- **Instructions to follow**:
Report every line of the records that contains the word "logo".

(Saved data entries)
....................
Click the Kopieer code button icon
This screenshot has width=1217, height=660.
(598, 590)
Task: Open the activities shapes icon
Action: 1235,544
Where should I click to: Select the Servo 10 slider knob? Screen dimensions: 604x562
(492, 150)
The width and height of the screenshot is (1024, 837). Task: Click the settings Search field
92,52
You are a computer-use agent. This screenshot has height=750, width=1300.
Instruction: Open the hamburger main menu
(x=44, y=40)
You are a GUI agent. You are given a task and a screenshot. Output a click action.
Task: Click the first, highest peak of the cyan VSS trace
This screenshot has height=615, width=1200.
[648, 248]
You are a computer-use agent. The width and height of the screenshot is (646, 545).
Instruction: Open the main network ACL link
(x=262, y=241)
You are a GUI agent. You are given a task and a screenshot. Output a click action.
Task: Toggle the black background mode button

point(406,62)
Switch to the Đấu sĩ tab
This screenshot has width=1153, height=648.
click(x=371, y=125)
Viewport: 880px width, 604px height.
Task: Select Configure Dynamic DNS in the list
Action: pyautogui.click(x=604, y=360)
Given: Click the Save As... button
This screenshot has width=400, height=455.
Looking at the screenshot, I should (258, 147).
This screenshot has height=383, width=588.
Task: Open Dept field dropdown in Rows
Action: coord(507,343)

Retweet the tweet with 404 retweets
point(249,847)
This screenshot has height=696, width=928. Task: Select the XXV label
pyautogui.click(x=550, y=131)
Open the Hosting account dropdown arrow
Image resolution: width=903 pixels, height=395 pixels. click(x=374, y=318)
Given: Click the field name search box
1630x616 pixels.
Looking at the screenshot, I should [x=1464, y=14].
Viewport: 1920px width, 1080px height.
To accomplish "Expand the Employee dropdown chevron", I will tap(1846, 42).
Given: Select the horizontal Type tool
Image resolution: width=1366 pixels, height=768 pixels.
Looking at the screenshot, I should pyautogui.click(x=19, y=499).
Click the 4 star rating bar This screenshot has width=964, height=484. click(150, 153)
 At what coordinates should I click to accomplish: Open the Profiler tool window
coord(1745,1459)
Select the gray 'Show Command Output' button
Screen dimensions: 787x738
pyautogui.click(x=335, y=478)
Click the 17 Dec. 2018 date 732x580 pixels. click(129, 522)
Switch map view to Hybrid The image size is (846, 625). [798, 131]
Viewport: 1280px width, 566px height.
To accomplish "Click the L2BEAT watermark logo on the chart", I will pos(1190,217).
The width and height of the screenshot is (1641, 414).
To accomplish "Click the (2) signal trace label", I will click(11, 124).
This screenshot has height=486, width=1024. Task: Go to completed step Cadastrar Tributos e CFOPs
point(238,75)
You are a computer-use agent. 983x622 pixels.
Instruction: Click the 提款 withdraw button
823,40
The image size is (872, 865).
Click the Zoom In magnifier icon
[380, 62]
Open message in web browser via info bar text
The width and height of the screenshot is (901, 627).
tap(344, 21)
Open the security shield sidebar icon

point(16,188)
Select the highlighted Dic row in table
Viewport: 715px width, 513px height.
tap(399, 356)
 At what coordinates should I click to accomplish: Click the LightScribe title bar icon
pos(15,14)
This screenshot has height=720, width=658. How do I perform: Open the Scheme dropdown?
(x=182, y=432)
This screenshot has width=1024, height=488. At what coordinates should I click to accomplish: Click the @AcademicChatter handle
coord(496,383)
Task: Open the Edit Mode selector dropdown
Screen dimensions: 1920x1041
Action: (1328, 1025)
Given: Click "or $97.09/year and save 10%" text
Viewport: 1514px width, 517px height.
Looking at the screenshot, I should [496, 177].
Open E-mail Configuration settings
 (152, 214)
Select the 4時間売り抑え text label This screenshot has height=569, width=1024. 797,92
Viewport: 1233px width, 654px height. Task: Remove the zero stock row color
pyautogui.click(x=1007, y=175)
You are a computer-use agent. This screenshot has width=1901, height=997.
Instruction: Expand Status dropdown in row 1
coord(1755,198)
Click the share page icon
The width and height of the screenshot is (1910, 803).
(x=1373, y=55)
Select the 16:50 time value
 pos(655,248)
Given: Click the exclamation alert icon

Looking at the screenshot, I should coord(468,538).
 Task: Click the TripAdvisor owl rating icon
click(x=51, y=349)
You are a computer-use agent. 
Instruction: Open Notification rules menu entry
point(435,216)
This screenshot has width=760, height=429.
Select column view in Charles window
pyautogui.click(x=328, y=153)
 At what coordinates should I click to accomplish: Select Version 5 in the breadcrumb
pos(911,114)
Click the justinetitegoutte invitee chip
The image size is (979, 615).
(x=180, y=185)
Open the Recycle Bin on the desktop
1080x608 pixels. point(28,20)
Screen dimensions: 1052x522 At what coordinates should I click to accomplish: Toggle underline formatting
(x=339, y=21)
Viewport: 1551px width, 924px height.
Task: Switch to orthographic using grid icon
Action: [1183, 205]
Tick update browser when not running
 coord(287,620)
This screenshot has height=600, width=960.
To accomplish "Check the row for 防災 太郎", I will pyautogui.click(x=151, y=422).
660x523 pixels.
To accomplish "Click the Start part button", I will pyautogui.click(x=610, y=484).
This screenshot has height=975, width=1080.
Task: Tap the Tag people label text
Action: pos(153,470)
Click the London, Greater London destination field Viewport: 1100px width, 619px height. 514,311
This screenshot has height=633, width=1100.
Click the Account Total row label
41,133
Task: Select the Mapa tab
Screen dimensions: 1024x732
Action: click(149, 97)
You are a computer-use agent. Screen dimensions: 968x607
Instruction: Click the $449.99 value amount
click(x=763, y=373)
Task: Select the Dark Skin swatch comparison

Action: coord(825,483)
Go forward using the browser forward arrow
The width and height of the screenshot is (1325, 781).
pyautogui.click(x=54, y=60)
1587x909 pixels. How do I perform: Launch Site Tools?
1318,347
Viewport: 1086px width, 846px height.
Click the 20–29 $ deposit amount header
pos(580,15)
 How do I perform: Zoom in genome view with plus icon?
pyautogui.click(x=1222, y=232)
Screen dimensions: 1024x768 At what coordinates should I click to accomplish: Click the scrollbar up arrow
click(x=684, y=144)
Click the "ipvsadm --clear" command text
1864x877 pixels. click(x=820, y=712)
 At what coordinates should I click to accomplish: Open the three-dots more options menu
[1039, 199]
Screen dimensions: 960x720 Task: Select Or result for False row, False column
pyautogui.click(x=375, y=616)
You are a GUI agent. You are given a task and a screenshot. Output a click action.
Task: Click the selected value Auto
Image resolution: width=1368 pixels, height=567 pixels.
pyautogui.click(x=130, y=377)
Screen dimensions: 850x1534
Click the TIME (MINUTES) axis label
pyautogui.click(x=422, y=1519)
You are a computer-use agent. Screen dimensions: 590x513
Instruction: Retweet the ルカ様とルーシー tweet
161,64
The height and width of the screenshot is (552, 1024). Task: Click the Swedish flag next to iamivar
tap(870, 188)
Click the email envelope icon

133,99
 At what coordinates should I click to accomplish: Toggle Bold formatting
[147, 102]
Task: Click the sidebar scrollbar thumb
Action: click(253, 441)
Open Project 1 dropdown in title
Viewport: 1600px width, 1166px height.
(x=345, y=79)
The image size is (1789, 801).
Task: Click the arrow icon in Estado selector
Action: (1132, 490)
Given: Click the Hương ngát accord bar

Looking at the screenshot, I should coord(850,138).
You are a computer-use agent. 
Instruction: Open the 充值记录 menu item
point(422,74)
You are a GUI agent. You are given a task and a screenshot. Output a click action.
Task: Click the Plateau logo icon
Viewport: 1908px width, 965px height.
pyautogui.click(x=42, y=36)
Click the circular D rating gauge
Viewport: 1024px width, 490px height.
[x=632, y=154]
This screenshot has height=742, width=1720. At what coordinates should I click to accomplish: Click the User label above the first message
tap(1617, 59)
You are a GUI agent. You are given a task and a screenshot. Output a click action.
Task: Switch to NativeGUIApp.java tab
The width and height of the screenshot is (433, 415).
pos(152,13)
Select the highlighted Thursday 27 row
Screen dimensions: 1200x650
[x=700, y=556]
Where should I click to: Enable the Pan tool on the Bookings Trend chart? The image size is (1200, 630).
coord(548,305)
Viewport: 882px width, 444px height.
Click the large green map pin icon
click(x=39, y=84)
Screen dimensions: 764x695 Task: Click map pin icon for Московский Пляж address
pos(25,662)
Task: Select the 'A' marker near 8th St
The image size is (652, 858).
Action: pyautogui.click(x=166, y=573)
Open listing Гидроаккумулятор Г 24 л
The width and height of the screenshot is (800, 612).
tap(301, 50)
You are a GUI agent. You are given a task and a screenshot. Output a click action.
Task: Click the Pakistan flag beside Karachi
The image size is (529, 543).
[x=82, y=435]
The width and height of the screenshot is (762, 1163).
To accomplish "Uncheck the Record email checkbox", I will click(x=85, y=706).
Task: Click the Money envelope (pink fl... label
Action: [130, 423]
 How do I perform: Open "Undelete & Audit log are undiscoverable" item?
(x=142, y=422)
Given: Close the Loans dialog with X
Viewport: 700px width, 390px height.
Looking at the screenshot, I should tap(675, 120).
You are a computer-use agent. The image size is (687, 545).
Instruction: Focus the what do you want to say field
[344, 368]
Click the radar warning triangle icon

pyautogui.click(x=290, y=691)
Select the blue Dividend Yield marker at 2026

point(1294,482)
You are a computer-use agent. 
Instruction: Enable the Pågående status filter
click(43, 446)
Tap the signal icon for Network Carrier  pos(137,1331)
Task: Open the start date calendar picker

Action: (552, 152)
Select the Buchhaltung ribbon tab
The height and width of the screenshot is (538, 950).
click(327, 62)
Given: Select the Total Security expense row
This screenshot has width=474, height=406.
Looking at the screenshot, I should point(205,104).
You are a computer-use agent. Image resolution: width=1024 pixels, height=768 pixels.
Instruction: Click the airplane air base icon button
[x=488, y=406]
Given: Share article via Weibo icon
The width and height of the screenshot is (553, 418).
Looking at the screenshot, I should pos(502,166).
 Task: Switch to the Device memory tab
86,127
....................
- **Result**:
To accomplish "Click the L2BEAT watermark logo on the chart", I will pos(1190,217).
Task: Click the Plateau logo icon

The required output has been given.